Os doutrinadores ressaltam a relevância da audiência de custódia como uma garantia prevista no sistema judicial, com amparo constitucional, que deve ser protegida, de forma a suprimir as ocorrências de prisões ilegais.
Por outro lado, Nucci (2016, p. 566) manifesta críticas quanto à audiência de custódia, manifestando-se nos seguintes termos:
[...] sabe-se haver a velha política criminal para “dar um jeito” na superlotação dos presídios, sem que o Executivo tenha que gastar um único centavo para abrir mais vagas. E surgiu a audiência de custódia, sob a ideia de que, caso o juiz veja o preso à sua frente, ouça as suas razões para ter matado, roubado, estuprado, furtado etc., comova-se e solte-o, em lugar de converter o flagrante em preventiva.
O renomado doutrinador, em contradição com Lopes Jr e Paiva, vê a audiência de custódia de maneira negativa, expressando ser uma forma de solucionar superlotação dos presídios, apesar de os presos terem cometido crimes graves.
Expressa que não é obrigatório que haja audiência de custódia e nem que se seguem os Tratados Internacionais, exige-se que atenda as premissas contidas na Constituição Federal e que a decisão que decretou a prisão esteja devidamente fundamentada (NUCCI, 2016, P. 1112).
Em síntese, malgrado haja discussões acerca assunto ora manifestado, não se pode negar o cumprimento de deveres frente ao plano internacional e, igualmente, ao plano interno, é precisar efetivar os direitos promulgados, mesmo havendo obstáculos a serem enfrentados.

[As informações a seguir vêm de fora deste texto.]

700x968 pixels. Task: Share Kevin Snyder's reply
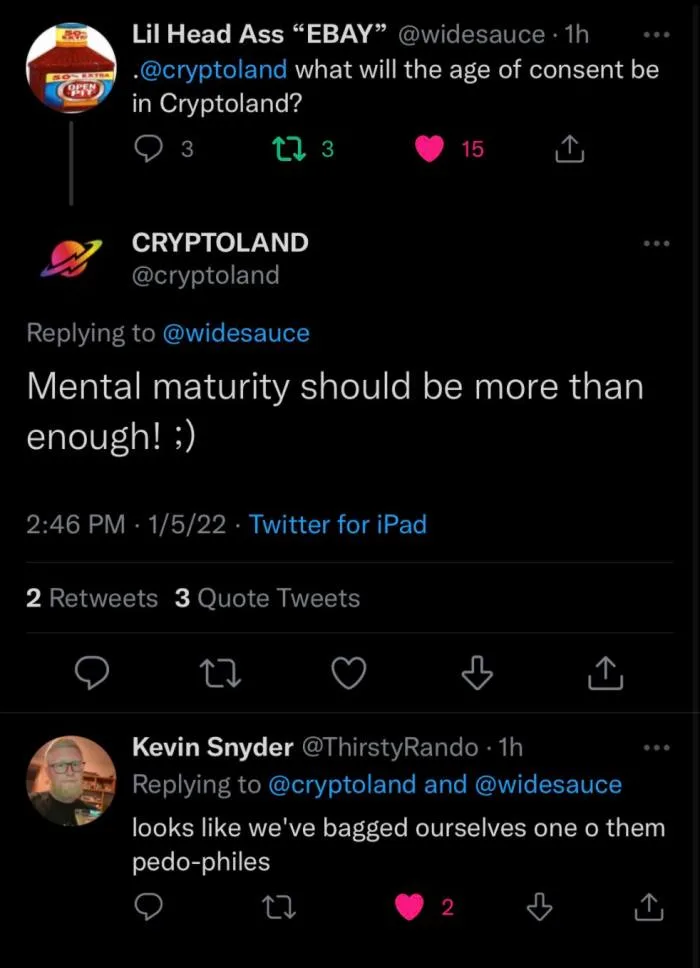[651, 907]
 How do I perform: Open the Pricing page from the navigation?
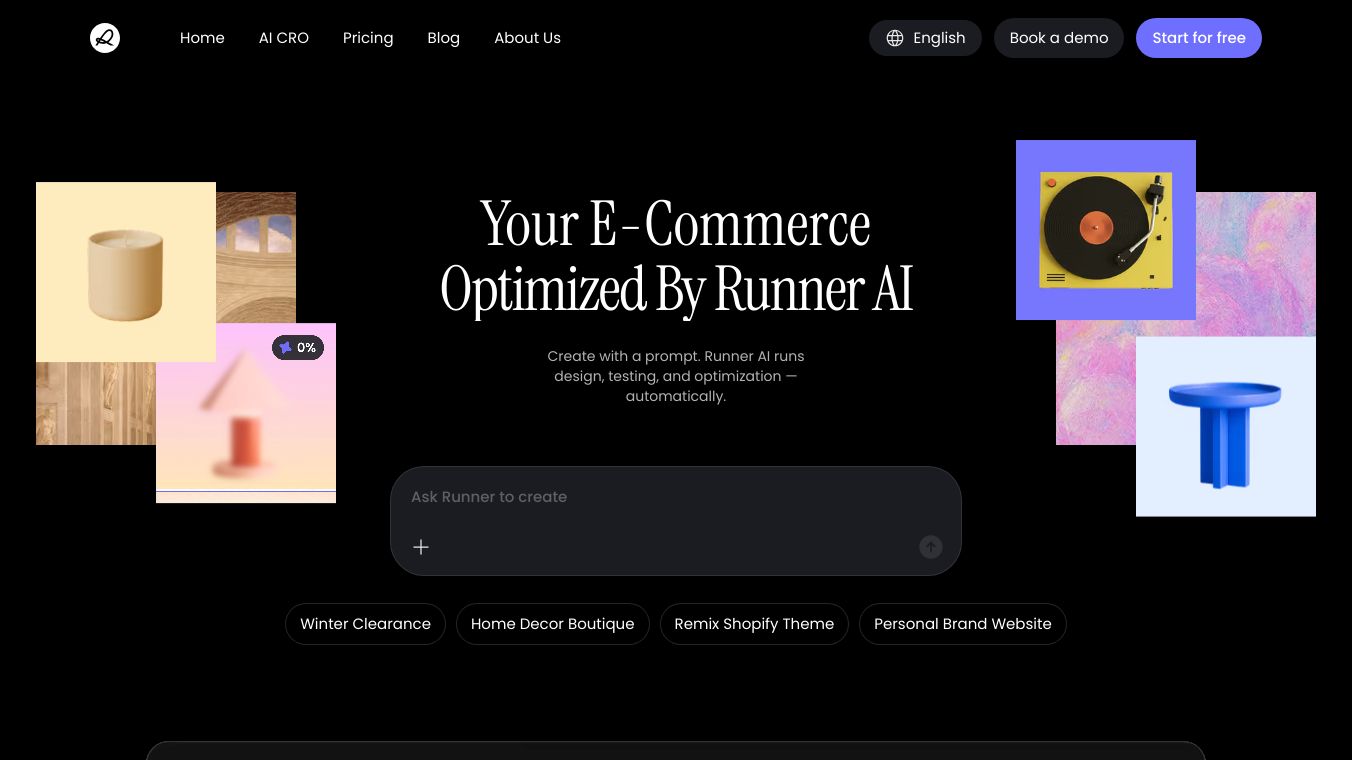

3 OS TIPOS DE PRISÕES NO CÓDIGO DE PORCESSO PENAL BRASILEIRO E A AUDIÊNCIA DE CUSTÓDIA
Quando se fale em prisões no Código de Processo Penal Brasileiro, logo pensa-se na privação do direito à liberdade de ir e vir, direito primordial do qual surgem diversos outros. Realiza-se, assim, o cárcere do indivíduo, podendo ser dado por flagrante de delito ou por ordem escrita e fundamentada de autoridade competente, nos termos dispostos no artigo 5°, LXI, da Constituição Federal.

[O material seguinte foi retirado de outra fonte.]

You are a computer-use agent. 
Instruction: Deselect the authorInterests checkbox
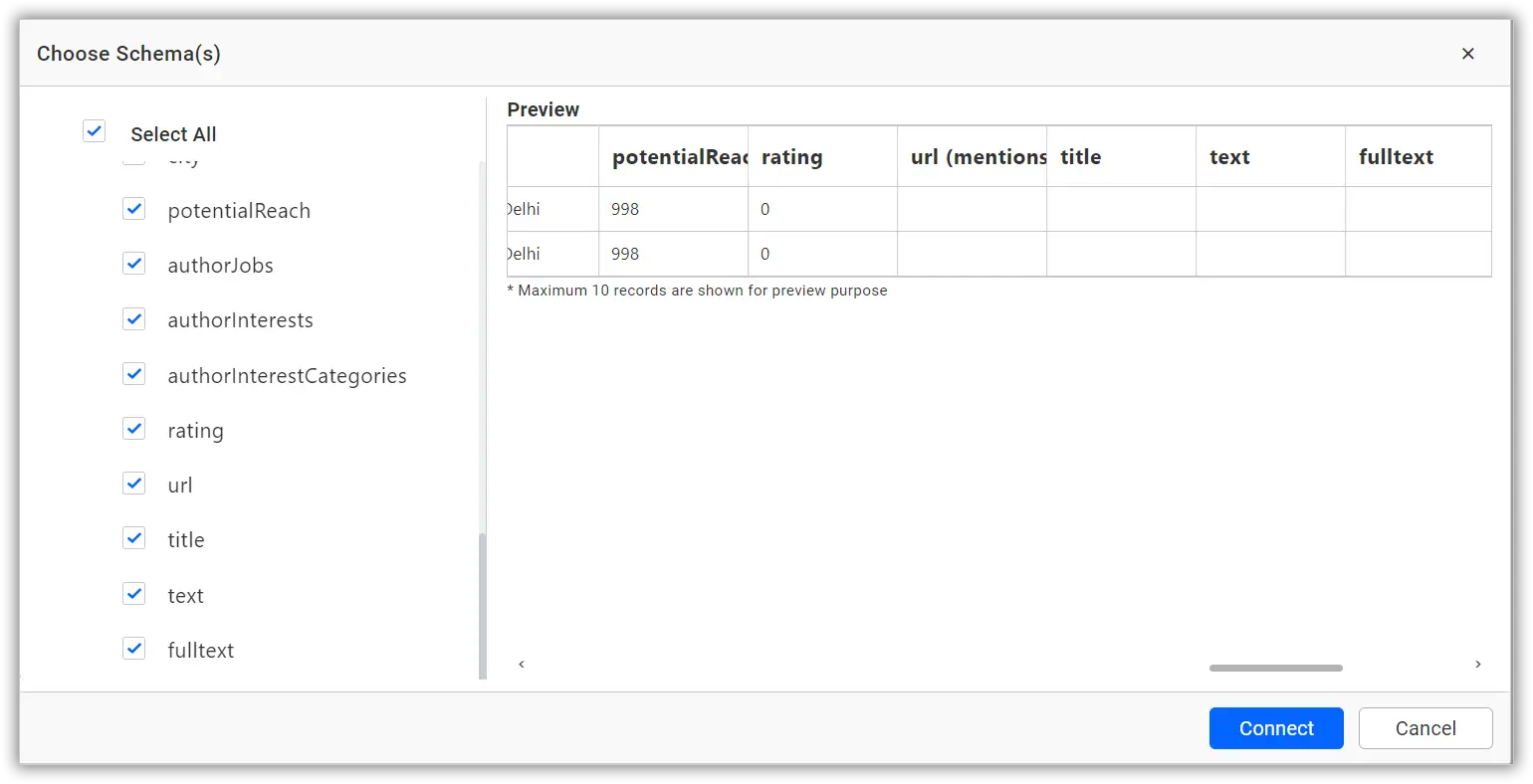coord(134,319)
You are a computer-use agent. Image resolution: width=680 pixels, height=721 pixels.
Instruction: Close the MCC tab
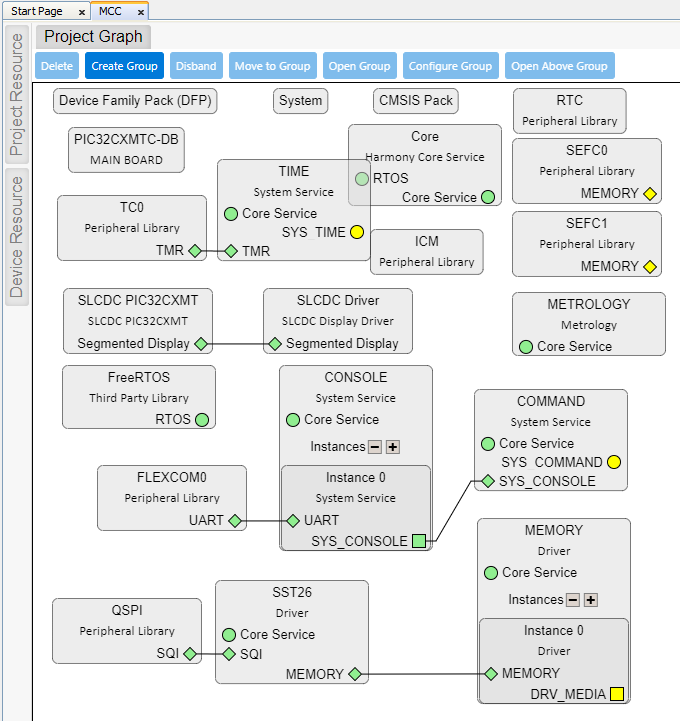[141, 12]
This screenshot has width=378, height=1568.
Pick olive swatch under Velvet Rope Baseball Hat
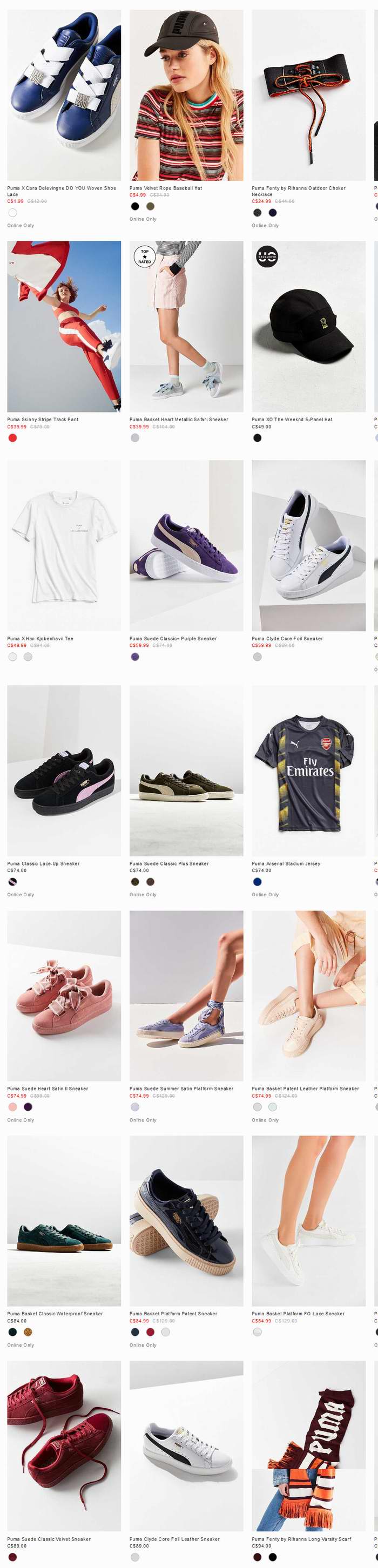[150, 206]
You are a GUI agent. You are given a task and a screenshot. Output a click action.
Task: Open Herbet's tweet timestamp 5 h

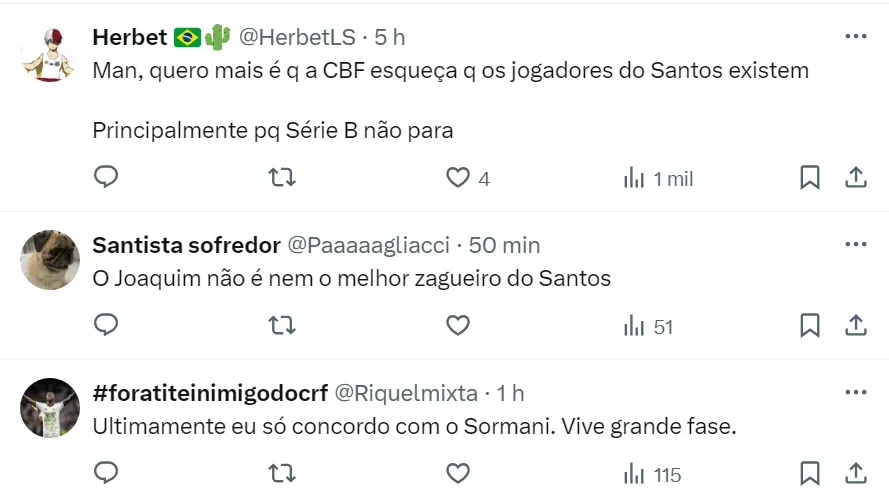390,37
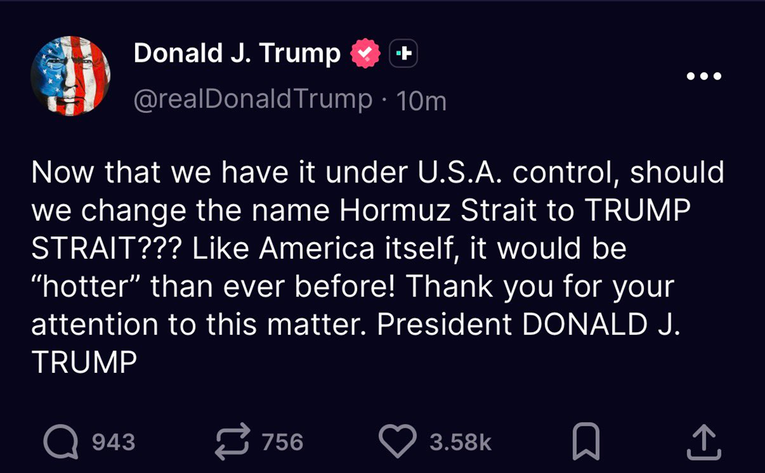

Referente aos ditames procedimentais das prisões em flagrante antes da implementação da audiência de custódia, Lopes Jr (2016, p.543) descreve:
Na sistemática pré-convenção americana de Direitos Humanos, o preso em flagrante era conduzido à autoridade policial onde, formalizado o auto de prisão em flagrante, era encaminhado ao juiz, que decidia, nos termos do art. 310 do CPP, se homologava ou relaxava a prisão em flagrante (em caso de ilegalidade) e, à continuação, decidia sobre o pedido de prisão preventiva ou medida cautelar diversa (art. 319).
Importante frisar que há diversas espécies de prisões no Código Processual Penal, quais sejam, prisão em flagrante, prisão preventiva e prisão temporária.
Em atenção ao artigo 301 do Código de Processo Penal, a prisão em flagrante ocorre, como o próprio nome diz, quando a pessoa é encontrada em flagrante de delito.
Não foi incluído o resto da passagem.